TÂCHE À ACCOMPLIR:
Redonnez, s'il vous plaît, toutes les lignes allant de celle qui contient "Identify the location of footer-contact-title: Contact" jusqu'à celle qui contient "(1579, 710).", ces deux lignes incluses. Reprenez aussi le texte qui précède les réponses, et décalez de -13 chaque coordonnée figurant dans les réponses.

======== ENREGISTREMENTS DE DONNÉES ========

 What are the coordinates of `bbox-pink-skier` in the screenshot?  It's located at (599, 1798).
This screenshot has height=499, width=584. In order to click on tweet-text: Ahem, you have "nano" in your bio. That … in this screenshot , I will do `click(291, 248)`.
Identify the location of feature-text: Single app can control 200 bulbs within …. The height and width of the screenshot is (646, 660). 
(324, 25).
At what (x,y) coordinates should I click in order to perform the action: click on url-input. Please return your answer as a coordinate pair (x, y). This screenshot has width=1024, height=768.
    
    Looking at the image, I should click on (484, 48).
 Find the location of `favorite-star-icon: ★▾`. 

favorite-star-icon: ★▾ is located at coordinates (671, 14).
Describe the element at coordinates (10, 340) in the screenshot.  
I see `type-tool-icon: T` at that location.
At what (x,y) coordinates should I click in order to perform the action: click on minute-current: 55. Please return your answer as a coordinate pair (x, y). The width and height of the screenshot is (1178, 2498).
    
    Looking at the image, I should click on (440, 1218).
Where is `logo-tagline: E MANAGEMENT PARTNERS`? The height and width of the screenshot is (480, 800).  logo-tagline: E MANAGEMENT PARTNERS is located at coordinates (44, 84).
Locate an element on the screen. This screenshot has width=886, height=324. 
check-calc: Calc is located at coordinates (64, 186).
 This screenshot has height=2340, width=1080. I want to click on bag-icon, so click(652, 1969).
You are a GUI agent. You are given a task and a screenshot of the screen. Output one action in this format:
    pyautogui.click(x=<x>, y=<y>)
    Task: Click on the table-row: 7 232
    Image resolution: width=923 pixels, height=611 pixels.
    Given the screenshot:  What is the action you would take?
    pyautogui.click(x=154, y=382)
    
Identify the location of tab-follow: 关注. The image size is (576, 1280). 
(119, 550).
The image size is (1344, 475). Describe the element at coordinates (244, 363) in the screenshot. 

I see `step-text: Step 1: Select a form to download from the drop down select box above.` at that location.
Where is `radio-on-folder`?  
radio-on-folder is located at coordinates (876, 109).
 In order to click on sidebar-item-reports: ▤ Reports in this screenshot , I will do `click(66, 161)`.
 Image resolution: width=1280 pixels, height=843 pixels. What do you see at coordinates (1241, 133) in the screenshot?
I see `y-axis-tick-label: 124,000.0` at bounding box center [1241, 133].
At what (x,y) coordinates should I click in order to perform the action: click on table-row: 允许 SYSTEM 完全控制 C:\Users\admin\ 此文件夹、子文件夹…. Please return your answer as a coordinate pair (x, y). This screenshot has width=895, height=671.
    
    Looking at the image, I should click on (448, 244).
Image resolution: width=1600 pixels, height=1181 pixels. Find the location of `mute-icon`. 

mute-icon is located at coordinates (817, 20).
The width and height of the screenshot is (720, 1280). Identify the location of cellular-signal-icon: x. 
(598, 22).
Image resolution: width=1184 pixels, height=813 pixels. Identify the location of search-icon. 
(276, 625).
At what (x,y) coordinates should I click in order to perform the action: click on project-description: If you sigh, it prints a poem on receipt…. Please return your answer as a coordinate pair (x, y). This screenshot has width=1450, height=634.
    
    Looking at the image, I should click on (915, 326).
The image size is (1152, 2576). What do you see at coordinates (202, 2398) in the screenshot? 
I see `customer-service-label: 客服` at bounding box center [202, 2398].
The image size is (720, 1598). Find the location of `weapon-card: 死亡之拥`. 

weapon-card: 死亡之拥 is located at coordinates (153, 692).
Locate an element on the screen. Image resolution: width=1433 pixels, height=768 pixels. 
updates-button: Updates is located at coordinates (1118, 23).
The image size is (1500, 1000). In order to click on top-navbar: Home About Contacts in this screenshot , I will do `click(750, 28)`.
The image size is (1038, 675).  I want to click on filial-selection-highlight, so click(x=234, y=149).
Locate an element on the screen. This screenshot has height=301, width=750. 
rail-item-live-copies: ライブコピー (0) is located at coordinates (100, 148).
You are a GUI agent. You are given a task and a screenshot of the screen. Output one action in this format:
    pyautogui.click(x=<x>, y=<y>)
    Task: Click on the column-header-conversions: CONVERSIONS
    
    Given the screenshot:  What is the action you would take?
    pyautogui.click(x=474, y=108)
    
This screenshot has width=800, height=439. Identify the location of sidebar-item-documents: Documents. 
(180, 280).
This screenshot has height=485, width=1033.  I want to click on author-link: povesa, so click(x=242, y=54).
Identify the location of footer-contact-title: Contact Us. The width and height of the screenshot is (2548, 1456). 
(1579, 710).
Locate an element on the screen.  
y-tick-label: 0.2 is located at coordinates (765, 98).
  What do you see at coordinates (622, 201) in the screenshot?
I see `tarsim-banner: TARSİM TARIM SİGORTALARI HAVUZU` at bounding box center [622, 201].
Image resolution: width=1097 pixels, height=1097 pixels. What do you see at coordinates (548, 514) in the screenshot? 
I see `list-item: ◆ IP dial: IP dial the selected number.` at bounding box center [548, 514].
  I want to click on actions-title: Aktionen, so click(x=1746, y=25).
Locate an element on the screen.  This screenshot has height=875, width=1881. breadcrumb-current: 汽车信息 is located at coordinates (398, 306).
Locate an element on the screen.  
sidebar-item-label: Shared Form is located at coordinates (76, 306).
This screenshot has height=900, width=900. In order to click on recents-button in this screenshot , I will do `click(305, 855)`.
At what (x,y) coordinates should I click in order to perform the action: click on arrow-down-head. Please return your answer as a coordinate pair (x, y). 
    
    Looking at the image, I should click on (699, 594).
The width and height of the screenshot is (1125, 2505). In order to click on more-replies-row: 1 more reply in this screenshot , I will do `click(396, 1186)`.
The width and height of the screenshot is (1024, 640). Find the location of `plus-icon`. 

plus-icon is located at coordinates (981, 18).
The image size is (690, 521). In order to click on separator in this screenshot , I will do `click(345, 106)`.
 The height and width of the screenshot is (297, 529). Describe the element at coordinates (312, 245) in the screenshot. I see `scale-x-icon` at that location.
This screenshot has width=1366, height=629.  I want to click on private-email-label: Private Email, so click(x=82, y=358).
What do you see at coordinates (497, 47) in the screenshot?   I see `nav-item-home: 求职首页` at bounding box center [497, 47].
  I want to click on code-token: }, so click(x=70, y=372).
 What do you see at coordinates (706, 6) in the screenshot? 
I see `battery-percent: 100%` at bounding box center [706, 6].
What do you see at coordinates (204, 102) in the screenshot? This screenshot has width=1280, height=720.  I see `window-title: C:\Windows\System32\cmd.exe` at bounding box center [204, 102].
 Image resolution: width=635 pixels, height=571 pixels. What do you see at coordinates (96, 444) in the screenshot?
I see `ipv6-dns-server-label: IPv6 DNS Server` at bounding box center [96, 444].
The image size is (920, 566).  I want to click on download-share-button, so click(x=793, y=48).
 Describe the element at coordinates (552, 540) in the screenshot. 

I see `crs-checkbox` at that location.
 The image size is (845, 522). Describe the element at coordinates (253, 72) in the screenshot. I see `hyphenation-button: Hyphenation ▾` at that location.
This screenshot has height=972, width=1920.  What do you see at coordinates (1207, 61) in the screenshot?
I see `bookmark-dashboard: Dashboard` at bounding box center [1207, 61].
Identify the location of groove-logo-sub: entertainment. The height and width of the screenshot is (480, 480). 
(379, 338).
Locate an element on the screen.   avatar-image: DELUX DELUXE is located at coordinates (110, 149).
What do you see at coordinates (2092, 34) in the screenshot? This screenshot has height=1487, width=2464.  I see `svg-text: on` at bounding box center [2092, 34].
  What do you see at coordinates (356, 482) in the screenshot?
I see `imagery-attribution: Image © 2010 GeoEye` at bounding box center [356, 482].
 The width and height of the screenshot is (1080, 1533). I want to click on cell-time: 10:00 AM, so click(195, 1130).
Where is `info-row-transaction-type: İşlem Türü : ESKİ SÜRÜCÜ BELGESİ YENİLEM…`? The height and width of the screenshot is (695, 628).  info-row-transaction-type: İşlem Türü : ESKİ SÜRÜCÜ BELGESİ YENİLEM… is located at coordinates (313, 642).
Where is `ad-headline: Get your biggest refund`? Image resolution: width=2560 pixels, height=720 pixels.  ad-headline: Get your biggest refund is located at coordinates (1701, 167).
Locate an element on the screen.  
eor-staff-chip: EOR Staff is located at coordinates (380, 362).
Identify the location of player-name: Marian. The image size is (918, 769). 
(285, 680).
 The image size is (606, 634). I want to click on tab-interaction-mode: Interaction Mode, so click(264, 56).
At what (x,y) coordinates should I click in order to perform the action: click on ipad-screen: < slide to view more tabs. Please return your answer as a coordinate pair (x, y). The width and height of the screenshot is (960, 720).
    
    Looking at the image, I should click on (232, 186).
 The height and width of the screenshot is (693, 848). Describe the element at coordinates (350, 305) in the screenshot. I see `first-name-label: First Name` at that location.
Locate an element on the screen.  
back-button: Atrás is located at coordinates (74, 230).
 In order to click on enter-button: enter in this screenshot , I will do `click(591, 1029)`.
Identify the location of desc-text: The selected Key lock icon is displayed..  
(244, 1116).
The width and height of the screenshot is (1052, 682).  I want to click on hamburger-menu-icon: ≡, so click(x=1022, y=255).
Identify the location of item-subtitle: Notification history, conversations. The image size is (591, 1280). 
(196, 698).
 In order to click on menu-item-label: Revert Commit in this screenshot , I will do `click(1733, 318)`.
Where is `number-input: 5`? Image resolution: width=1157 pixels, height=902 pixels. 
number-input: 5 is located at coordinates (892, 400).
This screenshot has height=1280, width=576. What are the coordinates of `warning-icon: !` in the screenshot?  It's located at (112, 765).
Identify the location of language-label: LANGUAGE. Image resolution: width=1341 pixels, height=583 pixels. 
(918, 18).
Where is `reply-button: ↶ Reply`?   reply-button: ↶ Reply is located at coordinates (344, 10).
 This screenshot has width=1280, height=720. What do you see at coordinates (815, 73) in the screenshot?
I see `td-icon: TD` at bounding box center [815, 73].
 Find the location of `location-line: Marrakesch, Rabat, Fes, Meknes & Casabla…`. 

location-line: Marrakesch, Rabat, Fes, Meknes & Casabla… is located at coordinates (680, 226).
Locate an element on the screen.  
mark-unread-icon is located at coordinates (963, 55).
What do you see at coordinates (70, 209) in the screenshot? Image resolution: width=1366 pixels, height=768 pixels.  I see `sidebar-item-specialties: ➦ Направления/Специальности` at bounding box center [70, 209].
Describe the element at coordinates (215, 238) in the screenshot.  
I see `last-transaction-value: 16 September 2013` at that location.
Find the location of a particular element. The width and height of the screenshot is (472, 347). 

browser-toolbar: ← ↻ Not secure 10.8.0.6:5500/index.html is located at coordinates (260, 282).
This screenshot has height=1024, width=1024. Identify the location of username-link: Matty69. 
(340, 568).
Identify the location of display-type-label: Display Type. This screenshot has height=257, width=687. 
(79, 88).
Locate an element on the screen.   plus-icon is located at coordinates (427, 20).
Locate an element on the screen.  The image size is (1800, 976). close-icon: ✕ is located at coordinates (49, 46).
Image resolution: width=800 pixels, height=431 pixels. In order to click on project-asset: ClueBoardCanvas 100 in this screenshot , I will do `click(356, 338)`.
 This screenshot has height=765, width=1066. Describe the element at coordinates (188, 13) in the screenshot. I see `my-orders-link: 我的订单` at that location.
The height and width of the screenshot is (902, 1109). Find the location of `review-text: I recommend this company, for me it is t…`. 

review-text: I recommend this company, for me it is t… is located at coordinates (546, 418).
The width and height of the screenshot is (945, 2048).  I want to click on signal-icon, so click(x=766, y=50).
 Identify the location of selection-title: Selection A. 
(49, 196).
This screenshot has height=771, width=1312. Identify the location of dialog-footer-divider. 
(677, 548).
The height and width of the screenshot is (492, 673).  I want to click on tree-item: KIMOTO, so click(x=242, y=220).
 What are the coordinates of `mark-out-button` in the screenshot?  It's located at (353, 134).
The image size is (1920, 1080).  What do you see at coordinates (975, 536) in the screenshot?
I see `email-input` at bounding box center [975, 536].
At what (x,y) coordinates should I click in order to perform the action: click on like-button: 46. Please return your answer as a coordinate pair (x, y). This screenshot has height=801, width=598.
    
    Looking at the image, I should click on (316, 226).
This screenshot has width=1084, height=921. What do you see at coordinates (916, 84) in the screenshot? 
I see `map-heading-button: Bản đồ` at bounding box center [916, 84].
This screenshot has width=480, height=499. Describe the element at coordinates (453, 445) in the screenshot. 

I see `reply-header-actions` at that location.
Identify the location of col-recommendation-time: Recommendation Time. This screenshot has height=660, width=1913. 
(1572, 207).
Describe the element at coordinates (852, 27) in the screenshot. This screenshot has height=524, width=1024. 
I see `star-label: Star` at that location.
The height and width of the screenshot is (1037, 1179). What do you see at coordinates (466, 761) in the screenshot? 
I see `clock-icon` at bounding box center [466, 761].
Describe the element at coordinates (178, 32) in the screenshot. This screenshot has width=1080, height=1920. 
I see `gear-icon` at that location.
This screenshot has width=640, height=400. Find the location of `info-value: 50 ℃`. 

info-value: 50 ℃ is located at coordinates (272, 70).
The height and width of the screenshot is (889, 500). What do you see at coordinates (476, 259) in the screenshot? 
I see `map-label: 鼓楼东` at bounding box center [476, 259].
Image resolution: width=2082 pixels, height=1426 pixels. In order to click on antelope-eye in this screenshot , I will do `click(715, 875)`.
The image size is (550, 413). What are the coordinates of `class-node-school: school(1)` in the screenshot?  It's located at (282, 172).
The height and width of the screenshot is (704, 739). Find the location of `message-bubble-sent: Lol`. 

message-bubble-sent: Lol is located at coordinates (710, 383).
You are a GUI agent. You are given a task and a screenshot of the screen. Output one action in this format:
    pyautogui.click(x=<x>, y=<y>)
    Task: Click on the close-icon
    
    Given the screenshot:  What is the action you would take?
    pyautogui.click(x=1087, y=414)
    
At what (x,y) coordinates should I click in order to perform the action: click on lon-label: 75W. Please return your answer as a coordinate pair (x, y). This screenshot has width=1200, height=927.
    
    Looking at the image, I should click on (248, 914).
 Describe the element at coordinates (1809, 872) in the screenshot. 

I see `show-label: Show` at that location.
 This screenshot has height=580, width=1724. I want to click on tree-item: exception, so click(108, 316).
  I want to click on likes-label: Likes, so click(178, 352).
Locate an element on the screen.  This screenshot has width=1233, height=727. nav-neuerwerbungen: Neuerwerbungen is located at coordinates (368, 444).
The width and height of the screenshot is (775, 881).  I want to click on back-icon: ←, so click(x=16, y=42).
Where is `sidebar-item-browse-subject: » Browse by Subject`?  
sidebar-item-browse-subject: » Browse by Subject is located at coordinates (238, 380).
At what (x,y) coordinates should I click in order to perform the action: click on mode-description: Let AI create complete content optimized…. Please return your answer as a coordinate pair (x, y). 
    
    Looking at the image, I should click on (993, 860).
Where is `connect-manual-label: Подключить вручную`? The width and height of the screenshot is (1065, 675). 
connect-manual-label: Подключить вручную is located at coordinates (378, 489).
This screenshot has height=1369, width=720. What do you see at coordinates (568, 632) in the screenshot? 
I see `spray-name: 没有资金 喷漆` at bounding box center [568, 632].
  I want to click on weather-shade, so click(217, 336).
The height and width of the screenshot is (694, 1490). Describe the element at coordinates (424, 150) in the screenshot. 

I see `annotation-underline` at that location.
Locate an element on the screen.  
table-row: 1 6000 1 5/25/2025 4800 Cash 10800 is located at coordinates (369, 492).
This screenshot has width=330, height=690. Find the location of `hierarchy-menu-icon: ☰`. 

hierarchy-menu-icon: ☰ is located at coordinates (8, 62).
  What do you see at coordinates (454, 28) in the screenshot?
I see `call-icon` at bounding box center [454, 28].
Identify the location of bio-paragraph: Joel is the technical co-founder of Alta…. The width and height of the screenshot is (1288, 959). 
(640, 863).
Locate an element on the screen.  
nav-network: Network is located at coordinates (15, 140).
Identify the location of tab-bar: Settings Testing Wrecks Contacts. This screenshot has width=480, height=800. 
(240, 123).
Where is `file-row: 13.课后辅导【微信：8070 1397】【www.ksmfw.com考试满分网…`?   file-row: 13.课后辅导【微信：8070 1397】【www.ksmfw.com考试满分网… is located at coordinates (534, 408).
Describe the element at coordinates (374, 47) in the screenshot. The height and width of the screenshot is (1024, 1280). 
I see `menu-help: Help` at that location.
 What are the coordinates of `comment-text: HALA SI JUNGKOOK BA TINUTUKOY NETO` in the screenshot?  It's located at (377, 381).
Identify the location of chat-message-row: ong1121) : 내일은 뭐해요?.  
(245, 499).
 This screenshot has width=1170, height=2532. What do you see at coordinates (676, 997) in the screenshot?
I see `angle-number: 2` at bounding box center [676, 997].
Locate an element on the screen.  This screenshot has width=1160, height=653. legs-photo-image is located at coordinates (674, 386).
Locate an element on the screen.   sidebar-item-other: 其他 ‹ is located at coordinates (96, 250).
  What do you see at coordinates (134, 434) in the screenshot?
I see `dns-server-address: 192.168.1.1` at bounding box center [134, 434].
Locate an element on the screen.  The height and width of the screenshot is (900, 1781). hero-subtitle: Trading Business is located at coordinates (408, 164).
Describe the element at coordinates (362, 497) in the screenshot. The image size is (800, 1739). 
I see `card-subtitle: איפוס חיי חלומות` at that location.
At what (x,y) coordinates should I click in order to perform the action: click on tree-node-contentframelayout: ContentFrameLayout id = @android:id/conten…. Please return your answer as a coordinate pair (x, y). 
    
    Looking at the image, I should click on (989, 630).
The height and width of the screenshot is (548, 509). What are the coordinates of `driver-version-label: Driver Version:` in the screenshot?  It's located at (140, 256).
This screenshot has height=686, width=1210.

========

RÉPONSE CI-DESSOUS:
Identify the location of footer-contact-title: Contact Us. The width and height of the screenshot is (2548, 1456). 
(1566, 697).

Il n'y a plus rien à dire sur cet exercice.